Chris Reed
Jun 11, 2012

ONE in SIX are MILLIONAIRES in Singapore - leading the world

Singapore now has the world’s highest proportion of millionaires according to the Boston Consulting Group. They have soared over the last year to 17% of households,  an amazing statistic.That's ...

ONE in SIX are MILLIONAIRES in Singapore - leading the world

Singapore now has the world’s highest proportion of millionaires according to the Boston Consulting Group. They have soared over the last year to 17% of households,  an amazing statistic.

That's around one in six households in Singapore are millionaires and that figure does not include housing, purely investable financial assets.

Coupled with news that China, Hong Kong and India are not far behind and growing fast demonstrates the power of the rising East and the falling financial power of the financially troubled West.

Hong Kong actually leads the world on highest proportion of Billionaires. “New world” money is staying in the East and “old world” money is coming this way too making a double whammy of investment.

The UK was no where to be seen in the survey, unsurprisingly really as they appear more concerned with celebrating the past and

obsessing about antiquated royalty in equal proportion to their dwindling global financial and political power. Meanwhile Republic countries in the “new world” soar, there may be a moral in that.

Just to put this in perspective Singapore enjoys nominal gross domestic product per capita of US$43,000, compared with a miserly US$36,000 for the UK according to the World Bank. That is 26% difference.  And the gap is growing.

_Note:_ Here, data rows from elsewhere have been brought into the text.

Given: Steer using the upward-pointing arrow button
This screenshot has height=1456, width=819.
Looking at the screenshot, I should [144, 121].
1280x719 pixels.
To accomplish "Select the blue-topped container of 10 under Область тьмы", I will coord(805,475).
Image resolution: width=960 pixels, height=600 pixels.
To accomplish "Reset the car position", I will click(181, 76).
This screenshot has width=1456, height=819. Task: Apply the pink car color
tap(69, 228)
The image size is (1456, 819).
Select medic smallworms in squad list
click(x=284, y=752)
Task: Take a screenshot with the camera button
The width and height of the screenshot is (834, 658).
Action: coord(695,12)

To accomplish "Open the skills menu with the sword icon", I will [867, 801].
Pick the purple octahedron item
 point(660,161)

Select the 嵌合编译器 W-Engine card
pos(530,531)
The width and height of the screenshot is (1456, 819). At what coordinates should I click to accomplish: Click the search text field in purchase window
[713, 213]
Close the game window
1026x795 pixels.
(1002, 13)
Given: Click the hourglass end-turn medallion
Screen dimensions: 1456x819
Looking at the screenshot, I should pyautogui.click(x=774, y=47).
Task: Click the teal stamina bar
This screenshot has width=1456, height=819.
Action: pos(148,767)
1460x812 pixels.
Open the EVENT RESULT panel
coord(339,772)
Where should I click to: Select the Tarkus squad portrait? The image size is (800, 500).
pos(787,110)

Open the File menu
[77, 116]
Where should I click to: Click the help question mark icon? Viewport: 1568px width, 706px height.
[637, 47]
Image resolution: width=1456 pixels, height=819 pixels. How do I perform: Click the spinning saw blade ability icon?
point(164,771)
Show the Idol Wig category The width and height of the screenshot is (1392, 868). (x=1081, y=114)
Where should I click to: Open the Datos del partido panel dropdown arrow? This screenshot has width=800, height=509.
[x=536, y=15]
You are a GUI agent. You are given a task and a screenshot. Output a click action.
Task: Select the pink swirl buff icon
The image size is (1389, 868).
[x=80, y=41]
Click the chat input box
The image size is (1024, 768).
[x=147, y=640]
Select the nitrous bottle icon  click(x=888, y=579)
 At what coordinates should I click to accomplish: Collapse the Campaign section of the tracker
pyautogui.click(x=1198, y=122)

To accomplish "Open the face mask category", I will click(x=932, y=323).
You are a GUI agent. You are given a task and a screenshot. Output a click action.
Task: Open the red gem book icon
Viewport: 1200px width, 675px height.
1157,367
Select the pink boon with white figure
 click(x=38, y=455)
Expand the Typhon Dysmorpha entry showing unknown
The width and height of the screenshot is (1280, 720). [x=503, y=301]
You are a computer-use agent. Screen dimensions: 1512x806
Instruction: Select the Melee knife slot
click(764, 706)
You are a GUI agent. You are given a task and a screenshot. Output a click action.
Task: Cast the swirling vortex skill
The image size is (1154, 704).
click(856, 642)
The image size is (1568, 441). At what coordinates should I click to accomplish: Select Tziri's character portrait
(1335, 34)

According to Boston Consulting worldwide investors increased offshore assets 2.7 percent to $7.8 trillion with Hong Kong and Singapore again among the beneficiaries. The two biggest Asian offshore booking centers may soon surpass Switzerland in terms of size, according to the report.

The shift in wealth growth to emerging economies poses a challenge for wealth-management firms based in the U.S. and Europe, according to Damisch.

Finding and keeping talent in these developing markets is a “key success factor”. This explains why firms as wide ranging as Goldman Sachs, Credit Suisse and HSBC are closing locations in the West, making people redundant in the process while employing ever more people in the new world power hubs of Singapore and Hong Kong.

With one in six households in Singapore millionaires clearly this is where the real party is!